The talent war between Meta and Mira Murati's Thinking Machines Lab has become a two-way street. While Meta has poached seven of TML's founding members, the secretive AI startup is raiding Meta right back hiring more researchers from Meta than from any other company, including the co-founder of PyTorch and key architects behind Meta's most influential AI projects.
The Talent Grab Running Both Ways
Meta has made headlines for poaching TML founders with seven-figure pay packages. But a review of recent hires tells a different story: Thinking Machines has been aggressively recruiting from Meta, assembling a research team that reads like a who's-who of Meta's AI division.

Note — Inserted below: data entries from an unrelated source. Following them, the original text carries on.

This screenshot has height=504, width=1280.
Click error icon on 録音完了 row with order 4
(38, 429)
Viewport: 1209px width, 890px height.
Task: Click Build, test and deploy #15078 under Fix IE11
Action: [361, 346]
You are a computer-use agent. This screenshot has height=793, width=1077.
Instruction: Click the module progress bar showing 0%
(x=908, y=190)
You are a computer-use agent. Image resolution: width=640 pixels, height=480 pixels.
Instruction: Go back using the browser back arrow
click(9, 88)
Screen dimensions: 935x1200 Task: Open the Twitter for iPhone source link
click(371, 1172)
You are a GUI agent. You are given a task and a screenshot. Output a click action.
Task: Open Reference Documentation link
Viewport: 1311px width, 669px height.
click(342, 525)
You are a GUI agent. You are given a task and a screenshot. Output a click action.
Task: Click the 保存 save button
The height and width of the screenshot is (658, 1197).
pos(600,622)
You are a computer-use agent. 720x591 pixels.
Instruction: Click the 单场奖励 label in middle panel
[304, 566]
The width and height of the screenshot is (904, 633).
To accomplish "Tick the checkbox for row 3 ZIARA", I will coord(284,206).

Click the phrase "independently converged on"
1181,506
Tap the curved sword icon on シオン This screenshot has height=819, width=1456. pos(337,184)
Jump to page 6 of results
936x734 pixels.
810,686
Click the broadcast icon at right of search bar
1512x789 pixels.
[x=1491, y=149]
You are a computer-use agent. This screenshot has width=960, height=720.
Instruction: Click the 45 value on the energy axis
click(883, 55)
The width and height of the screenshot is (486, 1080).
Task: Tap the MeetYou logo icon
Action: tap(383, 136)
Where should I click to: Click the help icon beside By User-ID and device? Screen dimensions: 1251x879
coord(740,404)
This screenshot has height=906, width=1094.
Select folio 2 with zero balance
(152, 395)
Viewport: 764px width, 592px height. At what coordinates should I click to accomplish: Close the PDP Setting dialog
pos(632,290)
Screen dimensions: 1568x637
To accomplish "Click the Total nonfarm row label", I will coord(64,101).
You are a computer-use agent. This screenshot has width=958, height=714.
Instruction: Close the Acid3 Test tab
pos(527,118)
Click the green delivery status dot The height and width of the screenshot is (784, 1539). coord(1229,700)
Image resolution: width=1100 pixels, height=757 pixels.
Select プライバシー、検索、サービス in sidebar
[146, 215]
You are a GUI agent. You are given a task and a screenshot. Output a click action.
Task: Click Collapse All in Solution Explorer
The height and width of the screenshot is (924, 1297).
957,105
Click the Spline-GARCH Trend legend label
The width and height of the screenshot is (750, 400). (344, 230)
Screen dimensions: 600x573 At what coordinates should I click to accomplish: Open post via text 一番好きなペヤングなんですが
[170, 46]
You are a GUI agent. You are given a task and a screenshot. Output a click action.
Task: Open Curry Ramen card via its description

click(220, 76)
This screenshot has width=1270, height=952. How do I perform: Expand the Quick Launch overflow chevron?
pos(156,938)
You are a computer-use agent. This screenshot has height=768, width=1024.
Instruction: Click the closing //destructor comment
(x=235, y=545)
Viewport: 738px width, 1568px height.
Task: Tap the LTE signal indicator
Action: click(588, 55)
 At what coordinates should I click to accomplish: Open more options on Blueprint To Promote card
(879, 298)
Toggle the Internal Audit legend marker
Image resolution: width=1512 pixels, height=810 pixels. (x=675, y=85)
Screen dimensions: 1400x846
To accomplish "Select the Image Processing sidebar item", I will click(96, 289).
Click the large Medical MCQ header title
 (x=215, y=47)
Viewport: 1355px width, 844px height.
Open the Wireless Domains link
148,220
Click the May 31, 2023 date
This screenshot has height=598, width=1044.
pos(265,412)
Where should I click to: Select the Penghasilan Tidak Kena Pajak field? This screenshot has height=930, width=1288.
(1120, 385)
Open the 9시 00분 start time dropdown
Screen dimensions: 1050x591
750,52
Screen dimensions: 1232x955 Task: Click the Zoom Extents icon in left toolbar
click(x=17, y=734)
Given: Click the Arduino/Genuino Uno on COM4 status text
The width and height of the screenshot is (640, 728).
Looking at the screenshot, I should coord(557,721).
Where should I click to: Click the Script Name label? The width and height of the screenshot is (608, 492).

The most prominent hire is Soumith Chintala, who spent 11 years at Meta and co-founded PyTorch the open-source deep learning framework that underpins most of the world's AI research. Chintala left Meta in late 2025 and was appointed TML's CTO earlier this year. His departure alone represents a significant loss for Meta, given PyTorch's foundational role in the AI industry.
Piotr Dollár, another 11-year Meta veteran who served as research director and co-authored the influential Segment Anything model, is now on TML's technical staff. Andrea Madotto, a research scientist from Meta's FAIR division focused on multimodal language models, joined in December. James Sun, a software engineer with nearly nine years at Meta working on LLM pre-training and post-training, also made the jump.
The latest addition is Weiyao Wang, who spent eight years at Meta building multimodal perception systems including SAM3D. His last day at Meta was last week. Kenneth Li, a Harvard PhD who spent 10 months at Meta, joined TML this month.
Beyond Meta
TML's talent pipeline extends far beyond Meta. Neal Wu, a three-time gold medalist at the International Olympiad in Informatics and a founding member of coding startup Cognition, joined early this year. Jeffrey Tao came via Waymo, Windsurf, and OpenAI. Muhammad Maaz previously held a research fellowship at Anthropic. Erik Wijmans arrived from Apple. Liliang Ren spent two and a half years on Microsoft's AI Superintelligence team pre-training OpenAI models for code before joining in March.
The startup's headcount now stands at around 140 still small by Big Tech standards but growing rapidly with an extraordinarily dense concentration of elite AI researchers.
The Infrastructure to Match
The talent grab comes alongside massive infrastructure deals that give TML the compute capacity to put its researchers to work. This week, the startup signed a multi-billion dollar cloud agreement with Google, gaining access to Nvidia's latest GB300 chips and making it one of the first startups to run on the hardware.
The Google deal puts TML in the same infrastructure tier as Anthropic and Meta companies with orders of magnitude more revenue. For researchers weighing whether to stay at a Big Tech company or join a startup, access to cutting-edge compute removes one of the biggest objections. TML can now offer both the intellectual freedom of a startup and the hardware resources of a hyperscaler.
The Financial Calculus
Meta's compensation packages are legendary seven figures, no strings attached. But for researchers weighing their options, the financial calculus may favor TML. The startup is currently valued at $12 billion from its seed round, a figure that would have been unimaginable for a company at this stage in any previous tech cycle. But compared to OpenAI's $852 billion and Anthropic's trajectory toward $800 billion or more, there is still enormous financial upside for early employees.
TML has released just one product Tinker, a tool for automating the creation of custom frontier AI models. The company remains highly secretive about its broader research direction. But with PyTorch's co-creator as CTO, key architects from Meta's FAIR division, and billions in cloud infrastructure secured, TML is assembling the kind of team that could produce something significant.
What It Means
The Meta-TML talent war reflects a deeper structural shift in the AI industry. The researchers building the most consequential AI systems now have enormous leverage they can command seven-figure salaries at Big Tech or take equity bets at startups that could be worth hundreds of billions within a few years.
For Meta, the departures are particularly painful because they involve people who built foundational tools and models not just individual contributors but architects whose work shaped the entire field. Losing the co-founder of PyTorch, the co-author of Segment Anything, and nearly a dozen other senior researchers to a single startup signals that even Meta's resources cannot guarantee talent retention in the current market.
For Thinking Machines Lab, the hires validate the bet that a well-funded startup led by a former OpenAI executive can compete for the best AI talent in the world and increasingly win.